Sunday, April 5, 2009

hooking up

I was going to write about my recent first experience with dating. In the formal sense - spending time one on one with a person (one you may not know very well yet), in order to size up each others' potential as a romantic partner.

I just graduated from college last year, and for me this was a Strange Thing about Being a Grown-Up. The way this experience (this brief connection with another person, who I really kinda liked) ended made me realize that I have no clue what the social conventions here are, aside from what I've distilled from romantic comedies, Cosmo, serious artistic meditations on love, etc.

While I was composing a story about this, I got sidetracked revisiting articles I'd seen in the Times about how the kids these days "hook up" (the accepted term among those who study the mating habits of adolescents), instead of the previously described dating.

I found this pretty recent column... pretty straightforward.
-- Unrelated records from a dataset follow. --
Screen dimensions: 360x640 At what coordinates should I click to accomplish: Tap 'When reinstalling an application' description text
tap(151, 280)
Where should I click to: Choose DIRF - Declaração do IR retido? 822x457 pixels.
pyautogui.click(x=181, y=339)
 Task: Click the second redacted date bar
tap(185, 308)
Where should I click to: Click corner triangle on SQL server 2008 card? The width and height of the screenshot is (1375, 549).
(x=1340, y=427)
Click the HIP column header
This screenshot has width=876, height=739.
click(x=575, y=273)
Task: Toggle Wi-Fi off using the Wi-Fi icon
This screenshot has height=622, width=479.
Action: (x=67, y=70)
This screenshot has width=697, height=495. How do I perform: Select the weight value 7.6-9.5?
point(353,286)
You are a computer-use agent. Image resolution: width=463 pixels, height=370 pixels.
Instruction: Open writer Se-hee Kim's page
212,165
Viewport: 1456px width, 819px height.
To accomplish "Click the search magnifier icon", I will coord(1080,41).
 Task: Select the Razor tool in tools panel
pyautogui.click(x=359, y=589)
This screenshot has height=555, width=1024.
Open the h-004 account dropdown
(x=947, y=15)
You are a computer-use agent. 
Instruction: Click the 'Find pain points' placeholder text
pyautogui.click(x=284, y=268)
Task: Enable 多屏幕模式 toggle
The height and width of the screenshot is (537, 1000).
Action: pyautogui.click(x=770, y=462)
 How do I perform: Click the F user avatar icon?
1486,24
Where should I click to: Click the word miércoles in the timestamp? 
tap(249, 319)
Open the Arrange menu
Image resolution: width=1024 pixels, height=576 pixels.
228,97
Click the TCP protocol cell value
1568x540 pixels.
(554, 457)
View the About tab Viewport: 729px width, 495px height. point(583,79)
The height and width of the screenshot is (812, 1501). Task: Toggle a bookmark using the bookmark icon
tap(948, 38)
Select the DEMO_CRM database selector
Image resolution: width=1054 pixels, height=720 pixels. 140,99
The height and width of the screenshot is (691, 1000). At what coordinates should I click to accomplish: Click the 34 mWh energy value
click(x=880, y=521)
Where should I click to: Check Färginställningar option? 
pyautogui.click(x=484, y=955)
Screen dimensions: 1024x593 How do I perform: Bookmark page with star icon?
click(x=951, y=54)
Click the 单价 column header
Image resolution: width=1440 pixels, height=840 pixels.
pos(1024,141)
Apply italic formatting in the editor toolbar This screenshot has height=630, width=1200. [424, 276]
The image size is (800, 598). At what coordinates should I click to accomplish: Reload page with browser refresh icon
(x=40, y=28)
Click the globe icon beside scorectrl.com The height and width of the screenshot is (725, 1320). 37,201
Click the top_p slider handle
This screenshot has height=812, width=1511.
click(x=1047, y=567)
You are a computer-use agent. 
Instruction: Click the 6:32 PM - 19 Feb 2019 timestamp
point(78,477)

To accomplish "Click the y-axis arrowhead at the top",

I also came across this article from the Style section in March 2007, on a book by a Washington Post reporter about, well... the title: "Unhooked: How Young Women Pursue Sex, Delay Love and Lose at Both."

By paragraph 4 I'm reading about how girls are the "victims" of this practice (which I admit I had previously perceived as a victimless crime).... and about how it's a symptom of female sexual aggressiveness.

The article is critical, but most explicitly of the author's conclusion that hooking up hurts girls, not her identification of this cultural habit as solely a consequence of changed female behavior. Also, the author's response to critics:
"I understand their anger because in this current political climate women’s choices are being threatened,” she said, “the right to choose an abortion, the right to live with a same-sex partner.”

It has led many women to be wary of any suggestion of limits on their lifestyle choices, she said.
Not that she's interested in my opinion:
Ms. Sessions Stepp said that she welcomes criticism, though not from people who have not read the book or who have never conducted research.

“This is what I love about the bloggers,” she said. “They haven’t been out there interviewing young people for 10 years. They’re talking about their own college experience. Everyone’s had some sort of sexual experience and they all think they’re experts on it.”
Still ... what I'm hearing is that boys will behave themselves exactly as much as we force them to, and if they expect to get in our pants without buying us dinner first, we have no one to blame but ourselves.

1 comment:

Maithili said...

What about the girl who doesn't want to have dinner with the guy trying to get into her pants? Why must she always suffer through what might possibly be a mind-numbing and sex drive-killing meal, if all she really wants is to get into his pants? Damned if you do, damned if you don't.